Pair this hearty soup with:

  • Crusty bread or sourdough
  • Grilled cheese for the ultimate comfort combo
  • Simple green salad for balance
  • Garlic toast or pretzels for dipping

Or create a DIY Soup Bar with toppings so guests can customize their bowl.


🧠 Pro Tips for Success

💡 Always use freshly shredded cheese
Pre-shredded cheese has anti-caking agents that prevent smooth melting.

💡 Avoid boiling once dairy is added
Gentle heat keeps the texture silky and prevents curdling.

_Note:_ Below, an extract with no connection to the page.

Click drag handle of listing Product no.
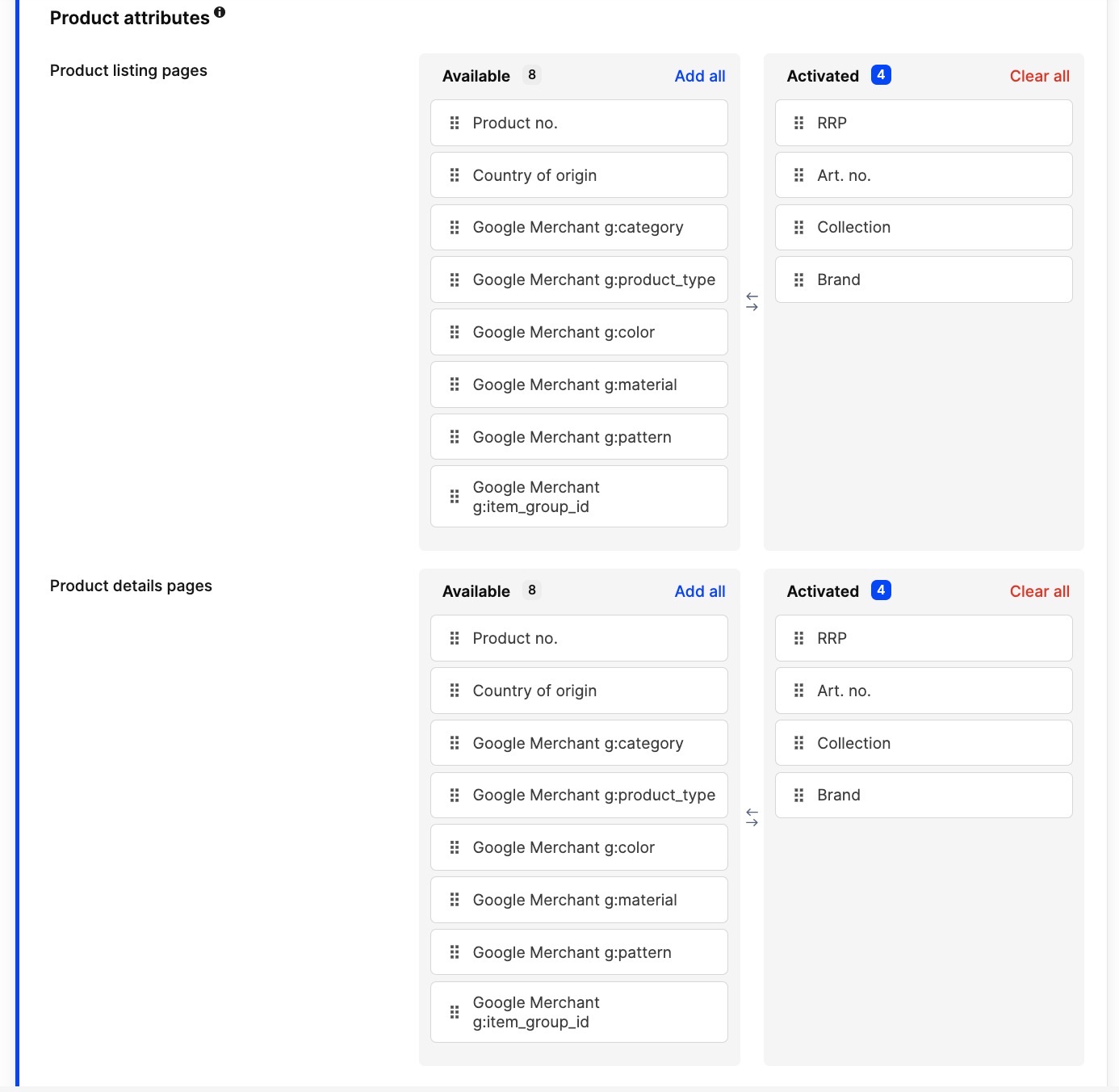[455, 123]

💡 Use Yukon Golds for best texture
They’re naturally creamy and buttery—ideal for blending.

💡 Don’t over-blend
Leave some potato pieces for that hearty, rustic feel.


❓ FAQ – Frequently Asked Questions

Can I make it vegetarian or vegan?

Yes! Use vegetable broth, olive oil, plant-based milk, and vegan cheddar.

Can I freeze this soup?

You can, but dairy-based soups may change texture. For best results, add dairy and cheese after thawing during reheating.

Can I make it ahead?

Definitely! This soup tastes even better the next day. Store in the fridge up to 4 days. Reheat gently on the stove.

How do I thicken or thin it?

  • To thicken: Simmer uncovered or add a cornstarch slurry.
  • To thin: Stir in a little extra milk or broth.

🧾 Nutrition Info (Approximate)

  • Servings: 6
  • Calories: 450–550 per serving
  • Protein: ~15g
  • Carbs: ~35–40g
  • Fat: ~25–30g (depending on dairy)

Final Thoughts: Soup That Hugs You Back

This Hearty Cheddar Garlic Herb Potato Soup is more than just dinner—it’s a memory-maker, a mood-lifter, and a comfort food classic you’ll reach for again and again. Whether you serve it to guests, make it ahead for meal prep, or whip it up on a cold, lonely evening, it’s the kind of dish that makes everything feel just a little more right with the world.

One spoonful, and you’ll understand.